[START Input for this task]

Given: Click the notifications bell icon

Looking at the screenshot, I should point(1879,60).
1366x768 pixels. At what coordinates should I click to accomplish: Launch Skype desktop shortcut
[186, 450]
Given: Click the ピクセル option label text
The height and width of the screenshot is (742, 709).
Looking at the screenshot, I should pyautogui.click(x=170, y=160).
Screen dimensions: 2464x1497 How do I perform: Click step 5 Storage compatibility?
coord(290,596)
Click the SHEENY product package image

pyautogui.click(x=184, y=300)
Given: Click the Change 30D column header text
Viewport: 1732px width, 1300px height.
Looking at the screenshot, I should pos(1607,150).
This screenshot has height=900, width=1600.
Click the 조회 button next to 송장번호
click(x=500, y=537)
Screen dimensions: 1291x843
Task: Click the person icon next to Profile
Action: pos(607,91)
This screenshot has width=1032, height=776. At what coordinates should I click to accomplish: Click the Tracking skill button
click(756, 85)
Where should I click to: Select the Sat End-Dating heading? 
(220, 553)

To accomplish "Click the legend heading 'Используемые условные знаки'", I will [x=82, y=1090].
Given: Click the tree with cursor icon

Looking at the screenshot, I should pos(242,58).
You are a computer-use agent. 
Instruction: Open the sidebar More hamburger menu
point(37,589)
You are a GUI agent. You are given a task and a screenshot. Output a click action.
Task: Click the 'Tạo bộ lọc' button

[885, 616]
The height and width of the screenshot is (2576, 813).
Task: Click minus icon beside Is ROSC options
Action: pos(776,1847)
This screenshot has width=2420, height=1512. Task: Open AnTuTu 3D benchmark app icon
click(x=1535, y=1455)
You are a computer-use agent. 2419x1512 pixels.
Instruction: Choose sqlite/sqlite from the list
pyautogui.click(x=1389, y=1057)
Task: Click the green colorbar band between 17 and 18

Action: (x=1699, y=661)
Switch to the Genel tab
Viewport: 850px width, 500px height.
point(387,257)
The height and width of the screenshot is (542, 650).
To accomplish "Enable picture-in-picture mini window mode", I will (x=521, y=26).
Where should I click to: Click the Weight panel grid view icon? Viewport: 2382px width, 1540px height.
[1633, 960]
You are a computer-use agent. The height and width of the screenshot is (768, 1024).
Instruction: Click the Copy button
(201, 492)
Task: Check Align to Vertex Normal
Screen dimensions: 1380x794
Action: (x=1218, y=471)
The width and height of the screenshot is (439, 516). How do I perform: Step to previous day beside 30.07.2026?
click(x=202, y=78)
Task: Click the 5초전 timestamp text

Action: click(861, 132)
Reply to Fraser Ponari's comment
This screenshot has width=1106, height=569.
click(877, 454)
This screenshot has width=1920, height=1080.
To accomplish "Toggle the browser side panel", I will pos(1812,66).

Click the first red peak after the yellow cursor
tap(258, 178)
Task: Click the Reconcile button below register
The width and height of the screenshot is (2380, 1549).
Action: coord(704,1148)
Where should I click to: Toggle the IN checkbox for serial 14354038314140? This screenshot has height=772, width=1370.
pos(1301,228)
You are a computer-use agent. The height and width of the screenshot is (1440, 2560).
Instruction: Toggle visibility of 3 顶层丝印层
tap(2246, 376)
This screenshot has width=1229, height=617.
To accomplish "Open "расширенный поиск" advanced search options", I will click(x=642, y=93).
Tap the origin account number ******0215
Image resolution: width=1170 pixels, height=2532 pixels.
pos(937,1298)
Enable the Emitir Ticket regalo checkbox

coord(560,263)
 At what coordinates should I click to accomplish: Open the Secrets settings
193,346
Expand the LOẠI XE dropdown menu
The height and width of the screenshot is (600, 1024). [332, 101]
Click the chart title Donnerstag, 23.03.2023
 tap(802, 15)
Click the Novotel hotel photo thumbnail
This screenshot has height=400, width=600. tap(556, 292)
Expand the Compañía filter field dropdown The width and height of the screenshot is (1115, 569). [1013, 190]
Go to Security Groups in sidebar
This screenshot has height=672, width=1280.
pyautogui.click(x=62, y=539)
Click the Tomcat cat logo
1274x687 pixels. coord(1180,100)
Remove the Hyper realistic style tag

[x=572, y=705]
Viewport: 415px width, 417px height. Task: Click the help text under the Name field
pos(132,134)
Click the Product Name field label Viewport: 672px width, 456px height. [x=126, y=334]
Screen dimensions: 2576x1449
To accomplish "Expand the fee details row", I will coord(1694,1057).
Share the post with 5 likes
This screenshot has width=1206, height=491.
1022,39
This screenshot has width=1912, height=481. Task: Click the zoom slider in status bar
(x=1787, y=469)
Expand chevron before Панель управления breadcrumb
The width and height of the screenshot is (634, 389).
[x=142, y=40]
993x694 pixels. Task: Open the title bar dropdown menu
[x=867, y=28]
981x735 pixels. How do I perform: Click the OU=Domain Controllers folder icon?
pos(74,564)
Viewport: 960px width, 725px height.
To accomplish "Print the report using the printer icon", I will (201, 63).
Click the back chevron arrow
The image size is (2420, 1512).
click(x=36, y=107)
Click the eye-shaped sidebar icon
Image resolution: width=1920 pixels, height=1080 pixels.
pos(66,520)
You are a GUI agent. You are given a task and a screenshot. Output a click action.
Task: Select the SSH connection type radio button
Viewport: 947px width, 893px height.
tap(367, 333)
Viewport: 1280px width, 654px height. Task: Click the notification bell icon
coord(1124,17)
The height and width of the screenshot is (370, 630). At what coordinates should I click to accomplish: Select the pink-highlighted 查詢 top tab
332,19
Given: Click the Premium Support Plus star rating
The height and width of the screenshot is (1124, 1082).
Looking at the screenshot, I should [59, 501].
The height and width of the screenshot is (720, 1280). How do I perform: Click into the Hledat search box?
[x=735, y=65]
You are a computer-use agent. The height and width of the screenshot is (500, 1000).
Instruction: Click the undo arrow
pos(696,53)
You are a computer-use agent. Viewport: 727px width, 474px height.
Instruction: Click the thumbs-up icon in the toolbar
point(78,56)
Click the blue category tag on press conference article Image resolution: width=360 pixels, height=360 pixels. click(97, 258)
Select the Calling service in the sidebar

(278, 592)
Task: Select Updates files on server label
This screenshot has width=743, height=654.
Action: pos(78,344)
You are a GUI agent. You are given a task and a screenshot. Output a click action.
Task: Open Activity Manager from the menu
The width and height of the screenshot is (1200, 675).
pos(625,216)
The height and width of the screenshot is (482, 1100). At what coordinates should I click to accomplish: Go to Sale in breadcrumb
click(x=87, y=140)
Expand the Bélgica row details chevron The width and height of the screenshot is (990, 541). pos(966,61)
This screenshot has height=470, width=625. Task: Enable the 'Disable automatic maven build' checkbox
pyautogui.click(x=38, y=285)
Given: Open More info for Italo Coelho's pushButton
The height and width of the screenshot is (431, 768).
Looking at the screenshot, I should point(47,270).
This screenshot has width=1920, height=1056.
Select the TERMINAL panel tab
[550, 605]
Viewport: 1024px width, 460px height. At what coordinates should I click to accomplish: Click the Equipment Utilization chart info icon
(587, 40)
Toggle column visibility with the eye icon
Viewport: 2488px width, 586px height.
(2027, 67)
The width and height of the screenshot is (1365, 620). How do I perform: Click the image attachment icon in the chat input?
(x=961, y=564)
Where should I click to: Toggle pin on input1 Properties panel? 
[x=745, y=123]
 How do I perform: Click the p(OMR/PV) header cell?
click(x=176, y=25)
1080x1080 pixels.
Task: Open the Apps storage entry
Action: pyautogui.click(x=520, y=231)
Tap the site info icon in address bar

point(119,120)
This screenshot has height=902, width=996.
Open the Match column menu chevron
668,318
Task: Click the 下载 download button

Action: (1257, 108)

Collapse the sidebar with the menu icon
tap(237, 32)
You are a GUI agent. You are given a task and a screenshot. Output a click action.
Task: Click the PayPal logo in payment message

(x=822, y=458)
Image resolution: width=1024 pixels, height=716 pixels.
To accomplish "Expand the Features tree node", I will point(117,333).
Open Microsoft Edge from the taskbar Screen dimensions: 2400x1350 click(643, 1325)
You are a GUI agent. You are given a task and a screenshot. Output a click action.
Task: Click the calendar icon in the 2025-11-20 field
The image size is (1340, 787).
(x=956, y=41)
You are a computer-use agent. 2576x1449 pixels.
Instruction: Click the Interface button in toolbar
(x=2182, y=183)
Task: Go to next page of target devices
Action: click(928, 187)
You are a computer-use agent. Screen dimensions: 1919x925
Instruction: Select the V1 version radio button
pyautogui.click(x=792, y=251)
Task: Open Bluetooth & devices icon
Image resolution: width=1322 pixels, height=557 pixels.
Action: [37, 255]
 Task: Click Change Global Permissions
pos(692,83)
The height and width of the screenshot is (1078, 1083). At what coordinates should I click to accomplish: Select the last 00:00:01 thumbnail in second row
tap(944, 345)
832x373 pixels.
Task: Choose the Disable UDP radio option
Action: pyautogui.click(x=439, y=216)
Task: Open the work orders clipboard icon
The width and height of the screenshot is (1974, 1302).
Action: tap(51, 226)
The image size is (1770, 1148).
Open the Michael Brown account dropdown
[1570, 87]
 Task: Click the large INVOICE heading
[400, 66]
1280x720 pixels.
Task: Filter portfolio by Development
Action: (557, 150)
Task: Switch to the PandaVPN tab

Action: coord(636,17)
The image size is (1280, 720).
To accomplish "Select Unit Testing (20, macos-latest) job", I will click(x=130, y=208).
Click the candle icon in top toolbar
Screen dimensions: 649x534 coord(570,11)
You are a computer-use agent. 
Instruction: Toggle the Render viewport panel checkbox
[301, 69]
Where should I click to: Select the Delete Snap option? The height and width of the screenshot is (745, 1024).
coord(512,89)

[END Input for this task]

**Your task**
Rewrite the data above, starting at the line containing "Click the eye-shaped sidebar icon" and ending at the line containing "Looking at the screenshot, I should [59, 501].", as a two-column CSV headed instruction and response, with one row for each instruction and its answer. Put each value in double quotes and replace any line breaks inside a value with spaces.

**Task solution**
instruction,response
"Click the eye-shaped sidebar icon Image resolution: width=1920 pixels, height=1080 pixels.","pos(66,520)"
"You are a GUI agent. You are given a task and a screenshot. Output a click action. Task: Select the SSH connection type radio button Viewport: 947px width, 893px height.","tap(367, 333)"
"Viewport: 1280px width, 654px height. Task: Click the notification bell icon","coord(1124,17)"
"The height and width of the screenshot is (370, 630). At what coordinates should I click to accomplish: Select the pink-highlighted 查詢 top tab","332,19"
"Given: Click the Premium Support Plus star rating The height and width of the screenshot is (1124, 1082).","Looking at the screenshot, I should [59, 501]."